You have a good point, we may need to start entertaining the idea that there is some real value that will be recovered later, possibly by new owners, maybe the taxpayer, maybe Bank of America (Countrywide & Merrill Lynch), JP Morgan Chase (Bear Stearns).
I think it is early to start looking for this, but events have moved very fast.
There has been the reduction of over 3 trillion in stock and bond market value worldwide.
The total value of bad mortgages maybe under 200 billion right now.
Here's one possible outcome -
In about a year or so, almost every recent US housing loan will be examined, and either refinanced, foreclosed, or sold to the Federal government. The FEDs get the bad ones.
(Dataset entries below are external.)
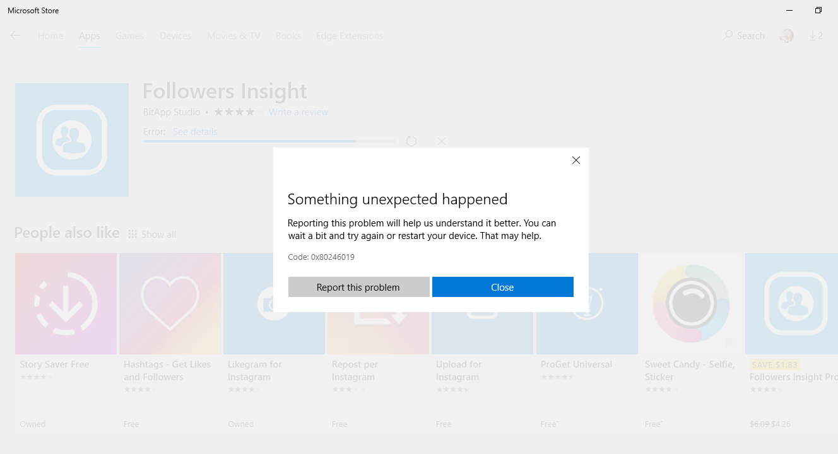Open the Edge Extensions tab
This screenshot has height=454, width=838.
pos(349,36)
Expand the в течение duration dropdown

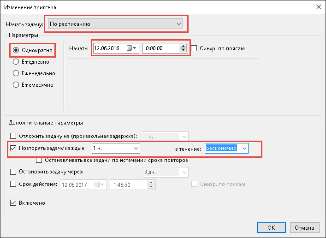226,149
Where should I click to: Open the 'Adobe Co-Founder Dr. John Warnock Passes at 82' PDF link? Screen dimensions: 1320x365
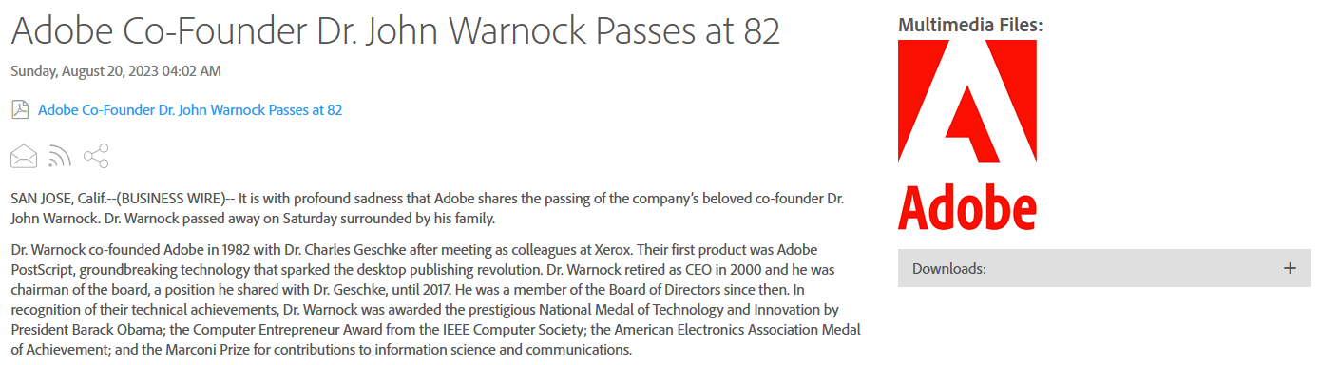[x=190, y=110]
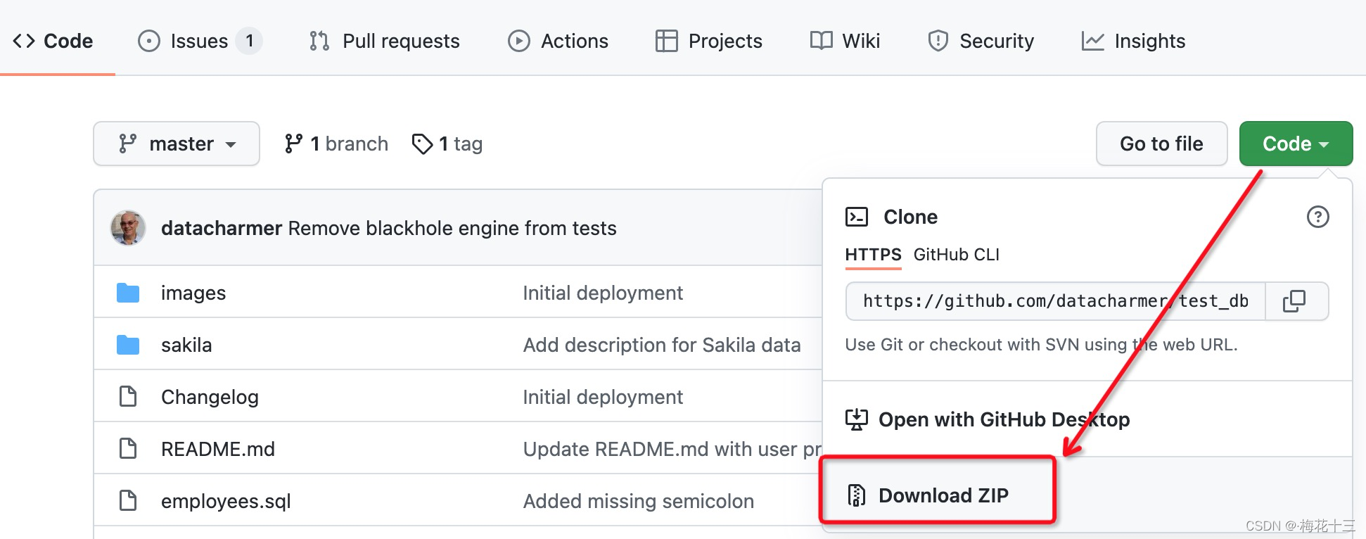Image resolution: width=1366 pixels, height=539 pixels.
Task: Click the repository clone URL field
Action: pyautogui.click(x=1055, y=301)
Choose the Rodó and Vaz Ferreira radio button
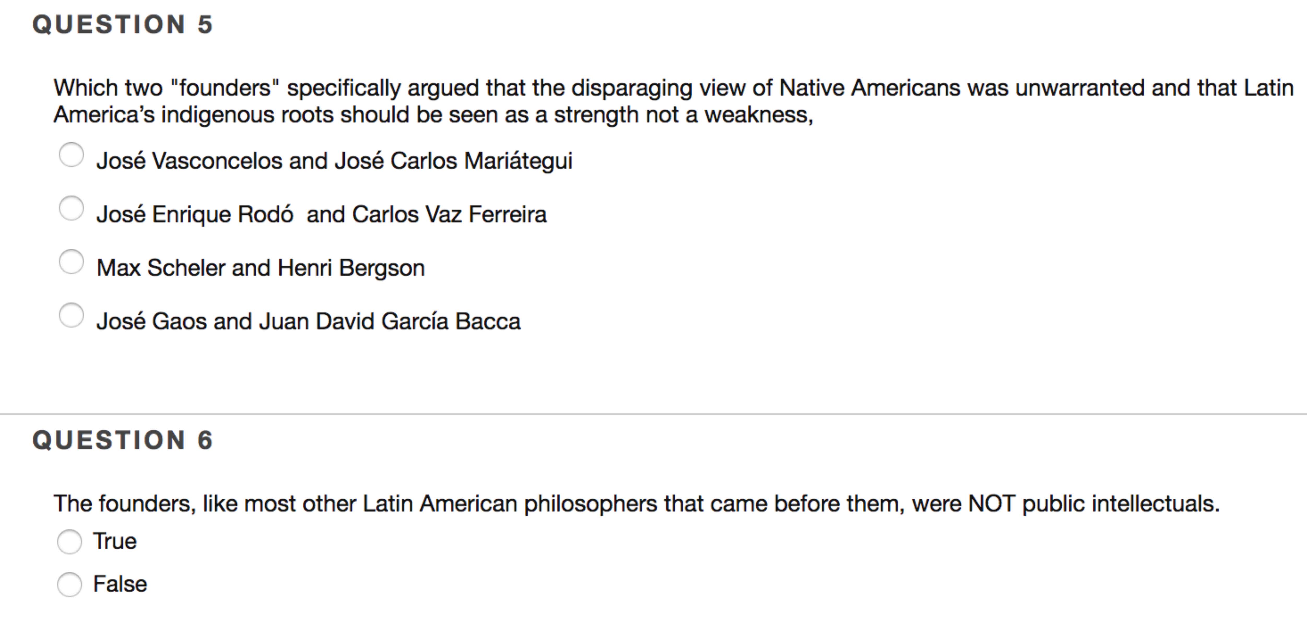The image size is (1307, 642). point(71,209)
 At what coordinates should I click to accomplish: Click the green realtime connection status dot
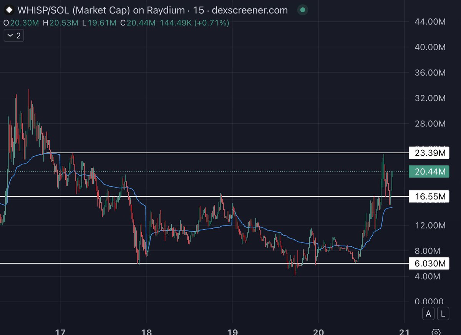(302, 10)
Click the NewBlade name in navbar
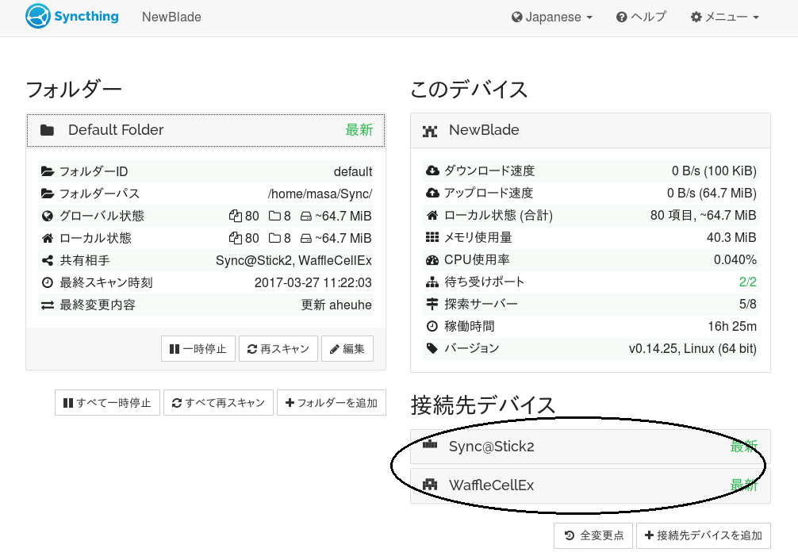This screenshot has height=560, width=798. [x=171, y=17]
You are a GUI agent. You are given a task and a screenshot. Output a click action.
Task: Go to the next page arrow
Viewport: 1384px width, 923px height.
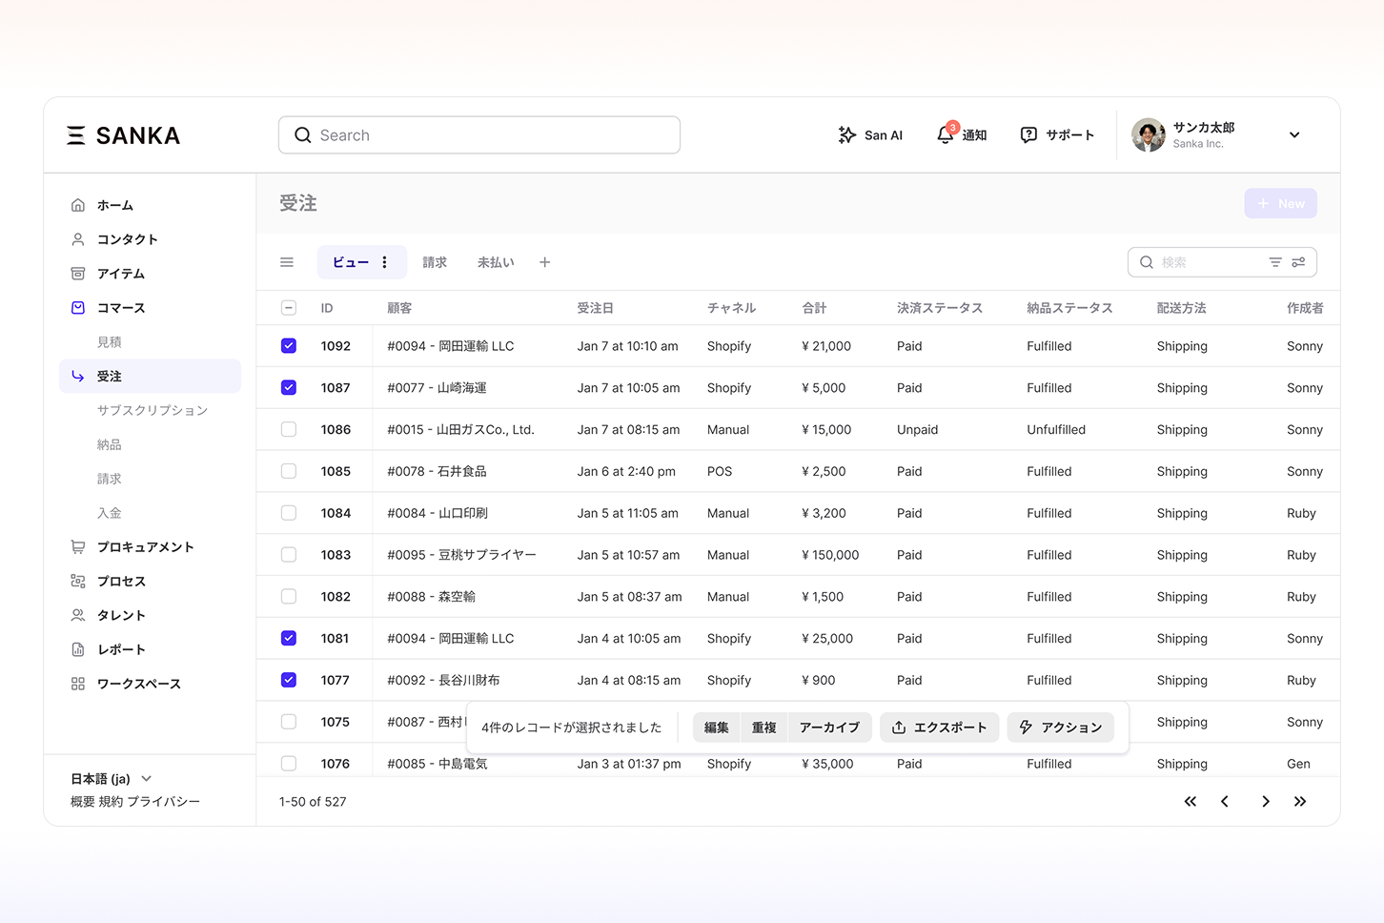(x=1265, y=802)
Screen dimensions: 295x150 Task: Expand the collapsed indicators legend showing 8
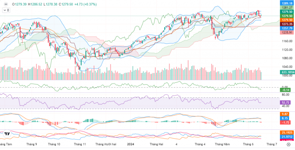6,10
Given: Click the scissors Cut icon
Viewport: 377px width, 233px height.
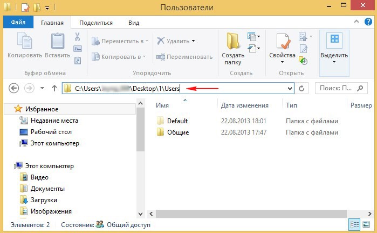Looking at the screenshot, I should click(x=77, y=37).
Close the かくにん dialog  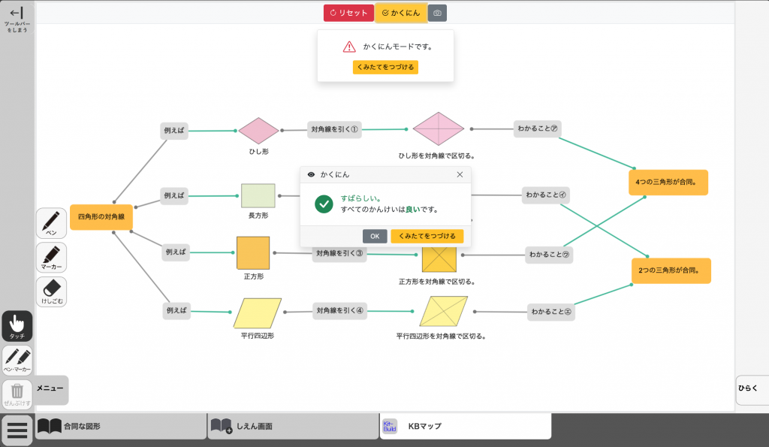460,174
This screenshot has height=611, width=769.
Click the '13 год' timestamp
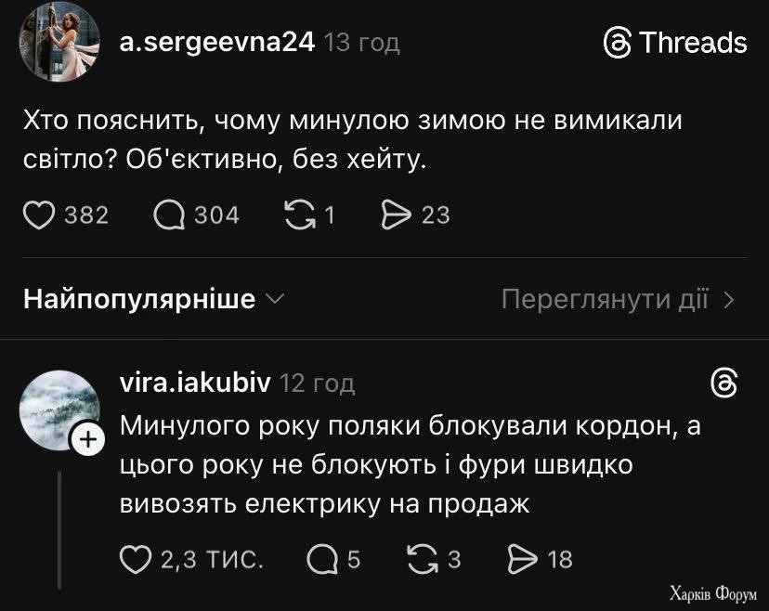[362, 42]
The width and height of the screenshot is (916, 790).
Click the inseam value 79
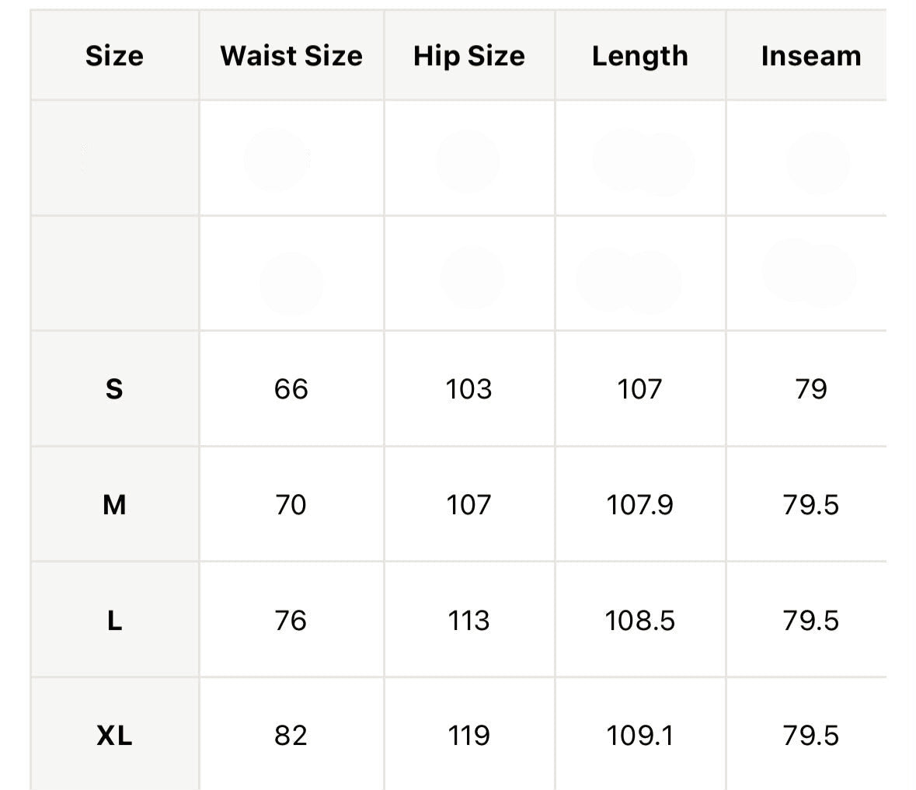pyautogui.click(x=811, y=389)
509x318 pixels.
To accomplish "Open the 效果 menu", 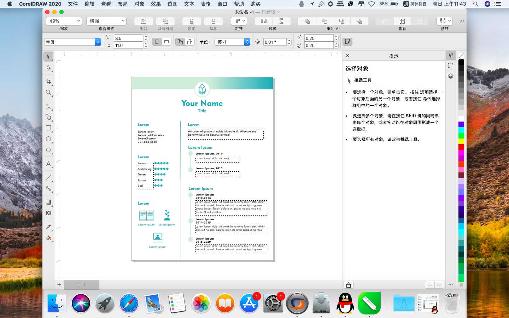I will point(156,4).
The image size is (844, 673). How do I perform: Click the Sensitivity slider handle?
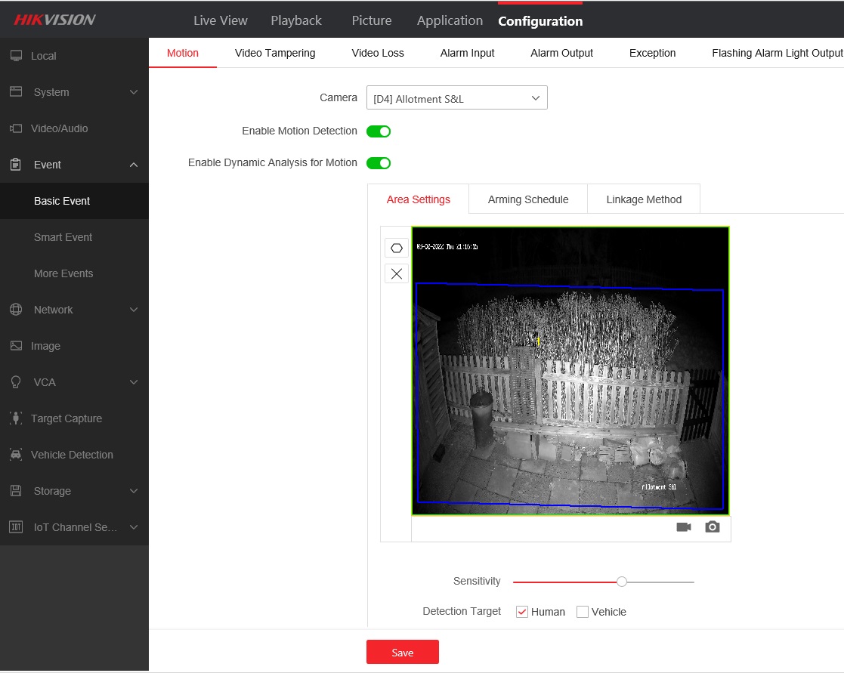coord(622,582)
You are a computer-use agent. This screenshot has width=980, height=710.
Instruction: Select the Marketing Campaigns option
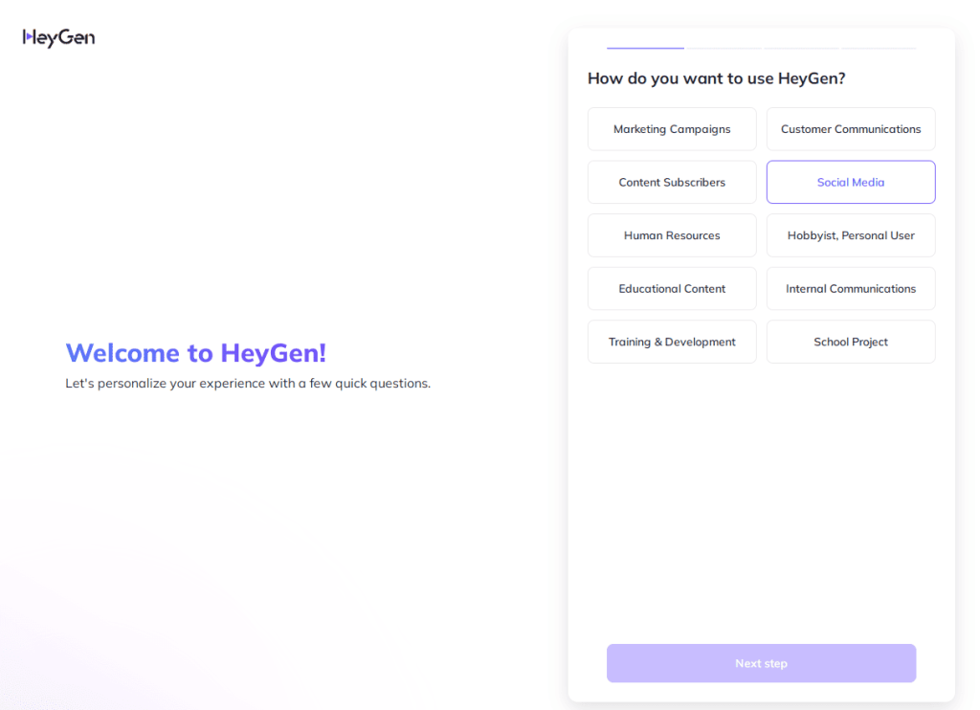point(671,128)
This will leave most financial entities with assets whose quality is known much better than today, and they will have positive net worth. De leveraging will be postponned, and to some degree limited.
Financial stock prices will have recovered to about 75-85% of 2007 levels.
Housing prices will be about 10% below what they are today.
Oil prices will vary around $100.
The economy will start growing above 1% by the third quarter of 2009, and the fourth quarter will seem normal. The consumer will be back to a limited degree.
Forth quarter housing prices will move up about 2%, as inventories have been worked off, and more people are willing to buy.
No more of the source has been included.